Thursday, June 16, 2011

The Day of the Interview

I'm assuming this is the most critical point in the entire selection process. I arrived at the hotel room that night and met my roommate. She was the sweetest girl from UChicago and we became instant friends. I thought we would feel competitive or suspicious of each other, but we didn't. She confided in me later that she set up two or three alarms because you just never know. One of her friends had an experience where the roommate turned off her alarm so she was late to a similar interview. Very good advice, I thought.
I'm very glad I wore my nicest 2 piece black suit with a knee-length black pencil skirt. Some people also wore pin stripe suits, but most wore black. This definitely calls for a matching 2 piece business suit although one girl did wear a nice black dress with a suit top.

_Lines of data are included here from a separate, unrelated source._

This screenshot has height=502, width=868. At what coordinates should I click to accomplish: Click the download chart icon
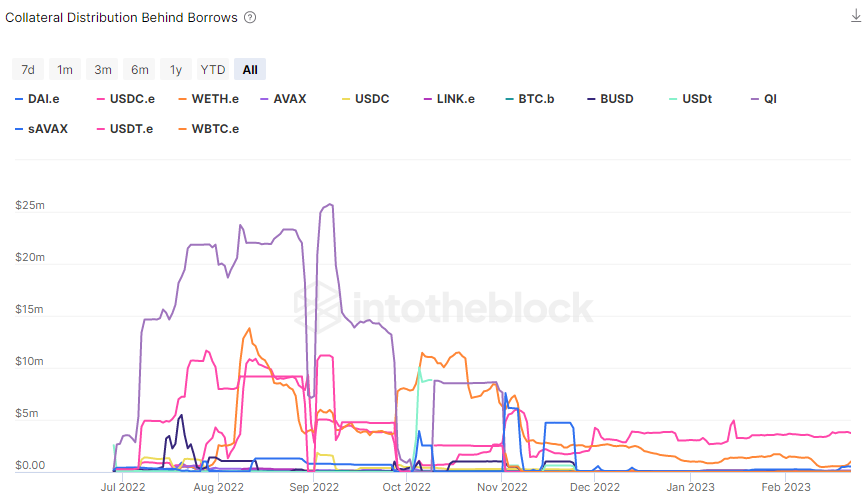pos(855,17)
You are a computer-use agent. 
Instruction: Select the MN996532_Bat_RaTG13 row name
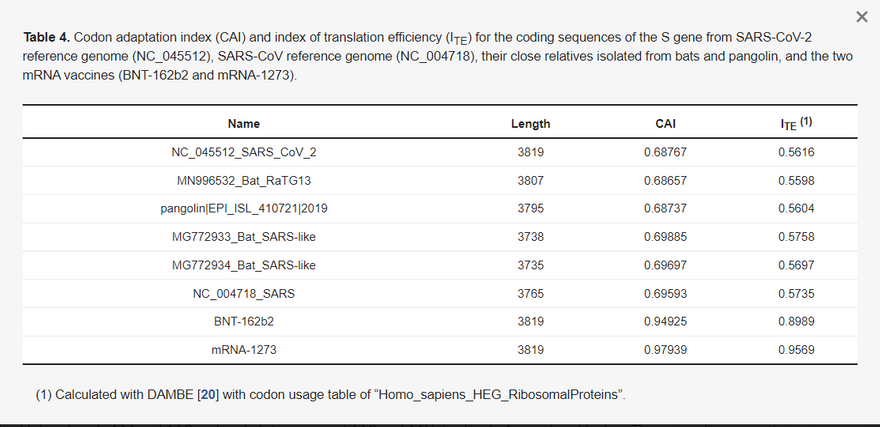click(x=244, y=181)
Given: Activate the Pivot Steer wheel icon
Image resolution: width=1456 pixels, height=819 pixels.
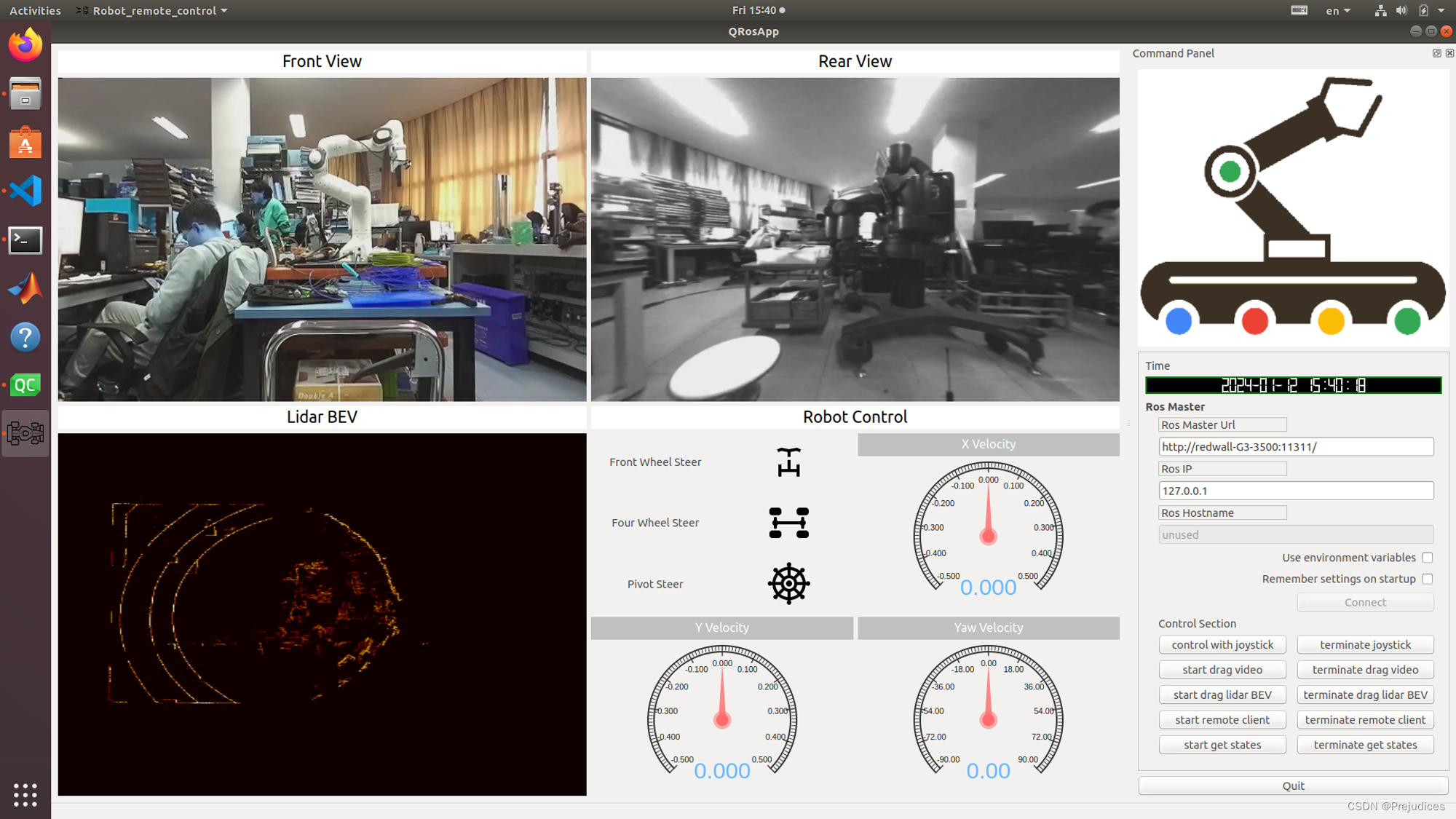Looking at the screenshot, I should click(x=788, y=584).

Meeting the other Pickering finalists that morning was intimidating to say the least. I was seriously wondering what I was doing there among Ivy League students and students who had acquired competitive experience all over the world. I transferred from a community college just the semester before and the only abroad experience I had was driving (or walking) over to Mexico because I live in a border town. All of my extracurricular and volunteer work was inside the States, and what I love about the Pickering is that I was still a competitive candidate. The Pickering Fellowship is very comprehensive in that they also look at not only what you've done but also your personal background. I didn't quite understand this at the time, and thought I was among the (if not the) least competitive candidates that just barely managed to make it on the finalist list and didn't stand a chance.
There were two interview sessions so I met only half of the finalists. A few were viewing the pre-interview speeches via Skype. The 20 finalists on my day were split into two groups which took turns going to the two sessions. One of the sessions had speakers about the contract, the clearances, and FSO work. Even some previous Pickering Fellows spoke with us. This is a great time to ask any questions about the process. The other session consisted of the interview schedule, and free time (to freak out, stress, and go crazy, of course) before and/or after the interview. For me, the interview session was first.
Take care what you do during the info session and your downtime. Another fellow told me about an incredibly competitive candidate (great school, amazing experience, multiple languages) who did not get the fellowship because he did not interact with other Fellows during this time. Apparently, he had simply listened to music on his headphones the whole time. I'm not sure if this is true or not, but I'm sure it makes sense that your time outside of the interview when you think no one is scrutinizing you is used to judge your character. The State Department is making a huge investment in you after all.